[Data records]
....
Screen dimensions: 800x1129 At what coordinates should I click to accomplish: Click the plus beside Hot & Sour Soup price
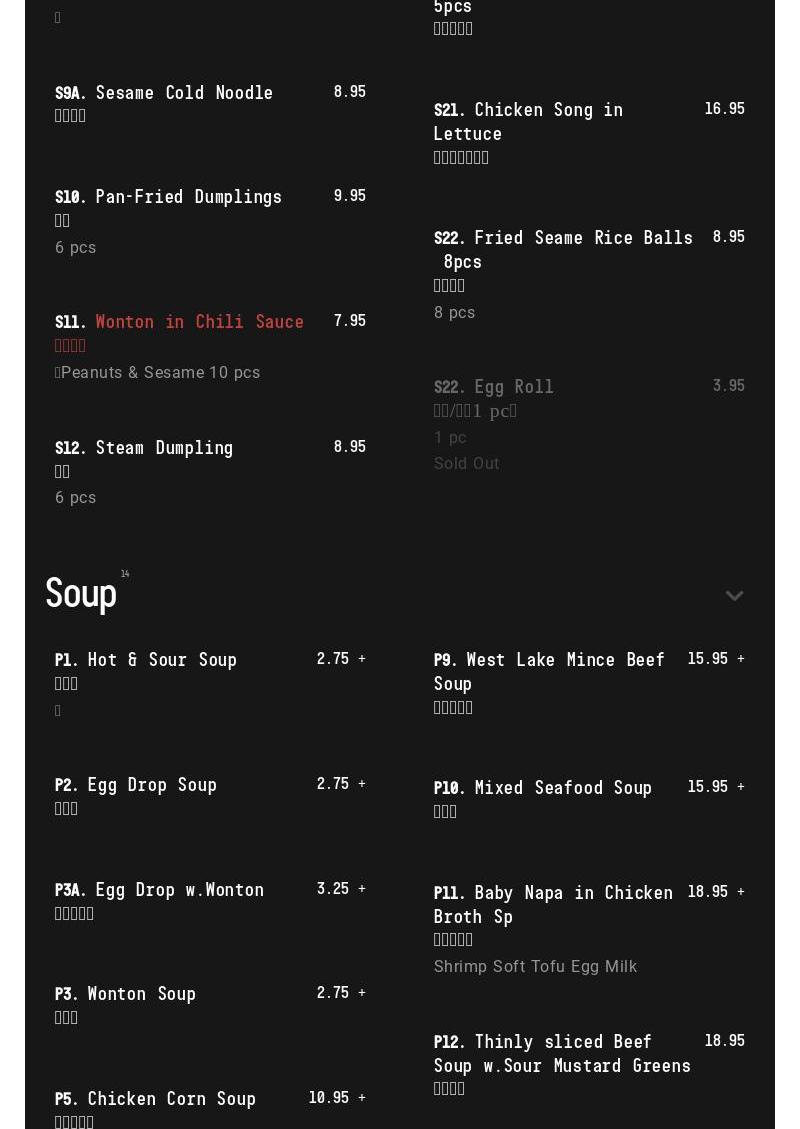(361, 659)
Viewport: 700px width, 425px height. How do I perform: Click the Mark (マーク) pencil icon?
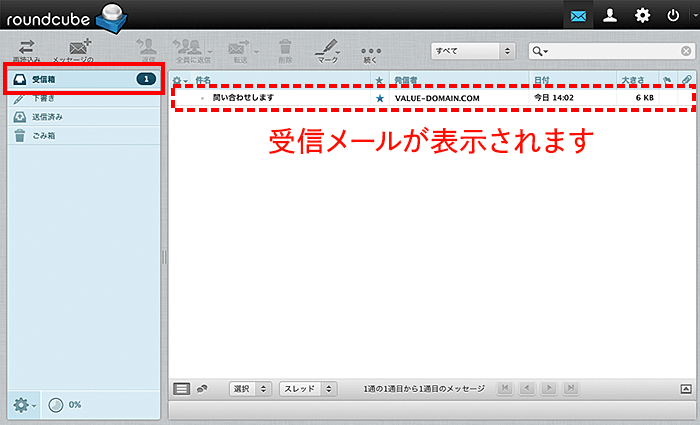point(326,47)
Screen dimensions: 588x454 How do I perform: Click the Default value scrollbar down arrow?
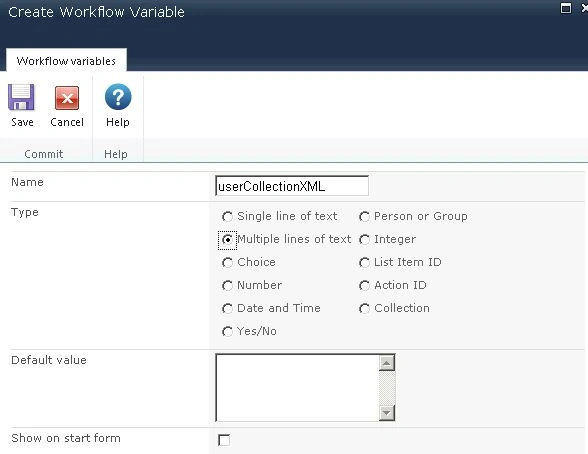point(387,413)
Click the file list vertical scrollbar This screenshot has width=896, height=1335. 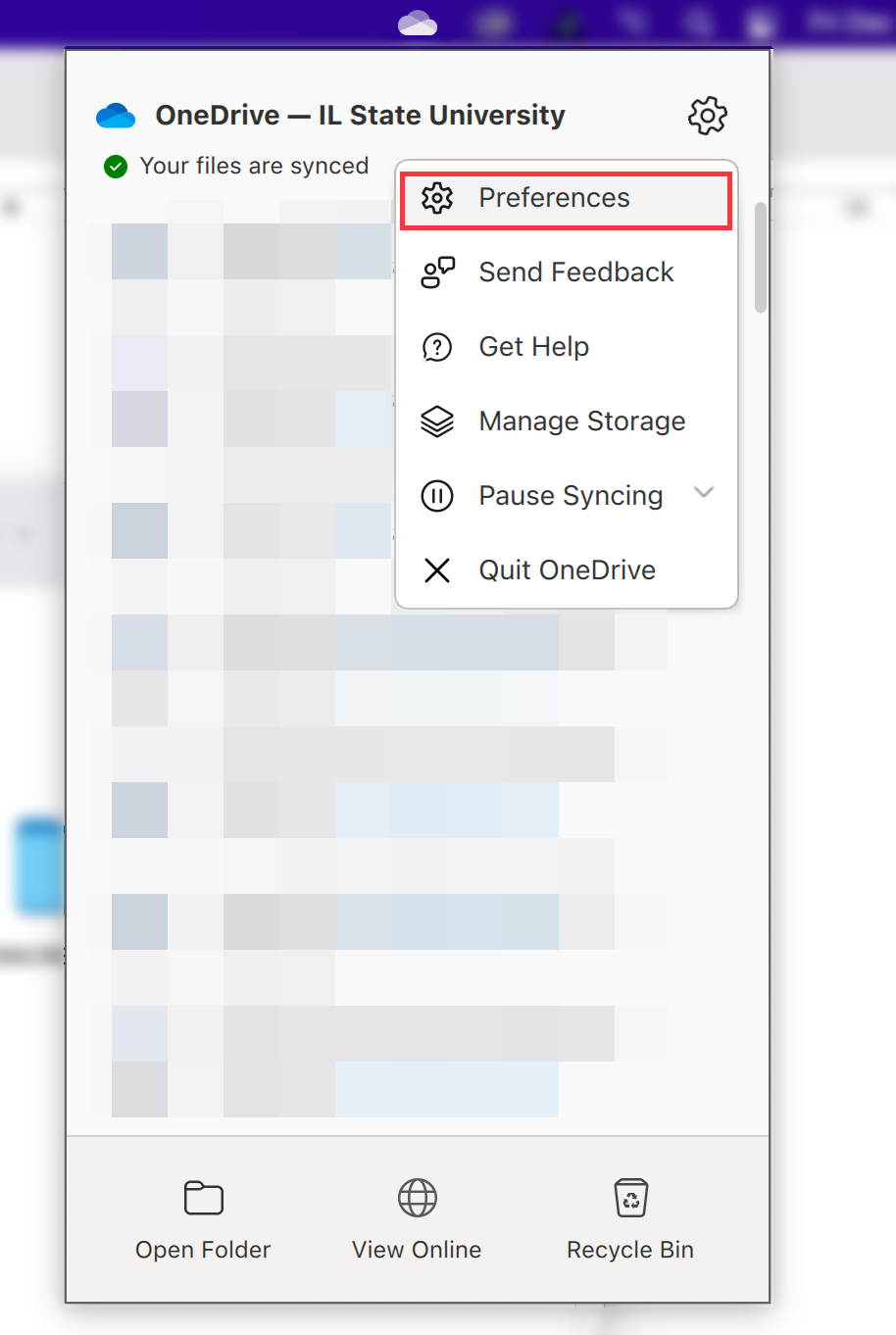tap(761, 259)
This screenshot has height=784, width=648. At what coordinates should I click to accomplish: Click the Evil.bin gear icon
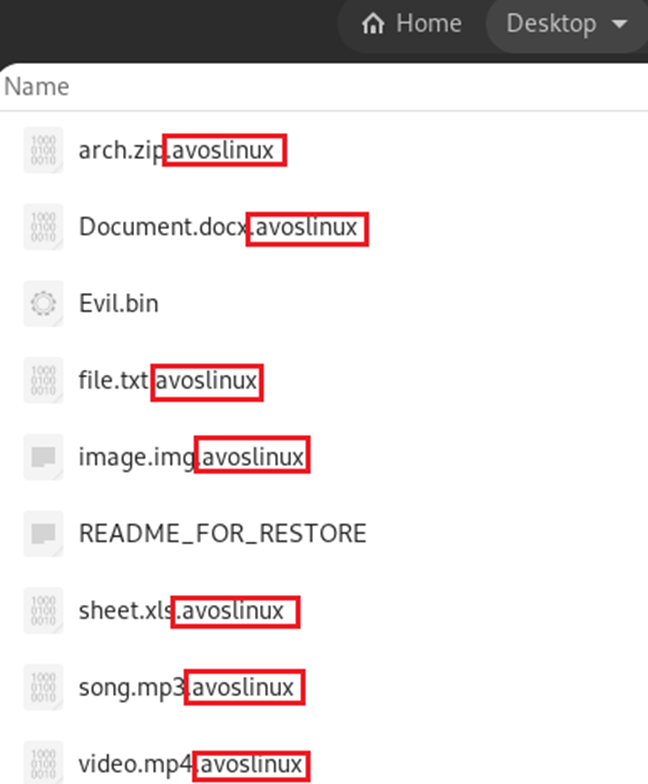pyautogui.click(x=43, y=303)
....
§ **WHAT THE TASK REQUIRES**: Please transcribe word for word the lines from the one bearing "This screenshot has height=784, width=648." through the last line of the records above, omitting the pictures.

§ **ANSWER TO THIS EXERCISE**:
This screenshot has height=784, width=648. At what coordinates should I click to accomplish: Click the Evil.bin gear icon
pyautogui.click(x=43, y=303)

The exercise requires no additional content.